My goal for several years has been to read 50 books in one calendar year – 52 weeks – but I have always fallen off the rails around 25 books. This year, I’m twice as determined. I will be posting short reviews of each book with my thoughts and any recommendations I received for the book as well as a link to purchase the book from Amazon, (though I recommend checking your local library first). If you have questions, leave a comment! If you want to follow my journey, find me on Goodreads.
I started following Jamie the Very Worst Missionary sometime in 2012 during my time on the World Race, probably because Liz or Helena suggested it or shared one of her posts that resonated with our own outlandish experiences in international ministry. I picked up her memoir (or whatever), The Very Worst Missionary, from Barnes & Noble on the day it released and saved it for my camping trip.
I laughed within the first few pages and had to share her words immediately. Her journey of being planted Jewish, raised a bit non-traditionally, only to find herself back in church in her 20s resonated with my own story. She details her re-entry into the American Church with guffawing tales of Bible studies and women’s events that we can all identify with on some level. It was refreshing to read a raw, realistic take on these things. I have zero animosity for the Church, but still find some of our practices amusing and hilarious.
The real crux of Jamie’s story revolves around the five years she and her family spent as missionaries in Costa Rica. The struggles she recounts and the systematic flaws in our “sending process” she identifies are all too real to me. Having spent 11 months on 11 different short-term mission trips (literally) I felt all the shame and sadness for the little we actually accomplished in these countries due to the poor mission model we were sent under. This system we’ve created in the Church is sad and ineffective. I truly believe God uses all our aspiring attempts to bring greater good to His kingdom and His work, but we could be a little less “off the mark” in the way we do things. International ministry is hard. We have created a mindset that Americans are superior in some way and we try to coerce people into Jesus. They say yes just because they know it will make us happy, then we leave and no relationship is built, no long-lasting impact is actually effected. among other poor practices, Jamie touches on the awful cycles we create by “visiting orphanages” only to leave again. She approaches a lot of our feel-good ideas and attempts at Ministry with frankness and truth, exposing the brokenness we like to cover with #blessed and #ministry as often as possible.
I have several dear friends who are long-term missionaries in different countries and I fully support their work. They are brave, humble, servant leaders in their new communities and they are thriving. Almost all of them have adopted the idea that it’s better to equip someone with the resources around them than it is to bring in piles and piles of non-native resources to bring a community or group to the American standard of success or prosperity. I have learned so much in following their journeys, but most notably how they simply do life with people. It’s not about churching people or evangelizing them into something. It’s about communing genuinely – no agenda, no “project people” like we tend toward to exact our personal standards of success.
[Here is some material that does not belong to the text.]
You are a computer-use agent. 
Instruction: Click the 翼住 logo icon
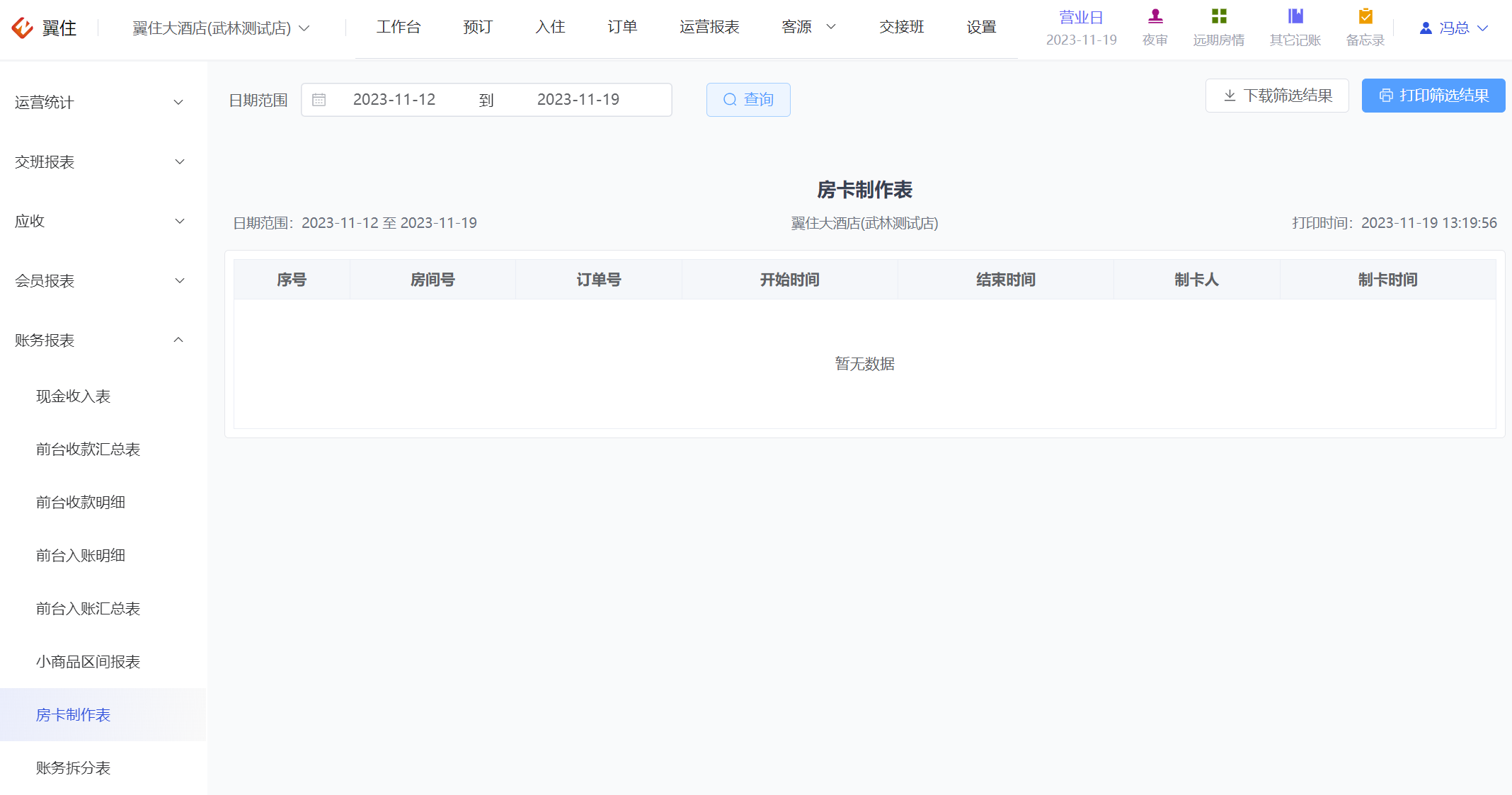point(23,28)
I can tell I’m getting long-winded here so I’ll settle down and leave you with this: Jamie has written a lot of truth and has asked some very hard questions that don’t get answered by the end of this book. She challenges a system we continue to give a wide berth with a blind eye and she does so out of love, not out of hatred or bitterness. It’s a fantastic read and one I will continue to mull over as I do ministry, change jobs, and seek to love the people around me. Also, this book is hilarious. She mentions unicorn farts if that will help convince you to get your hands on this book.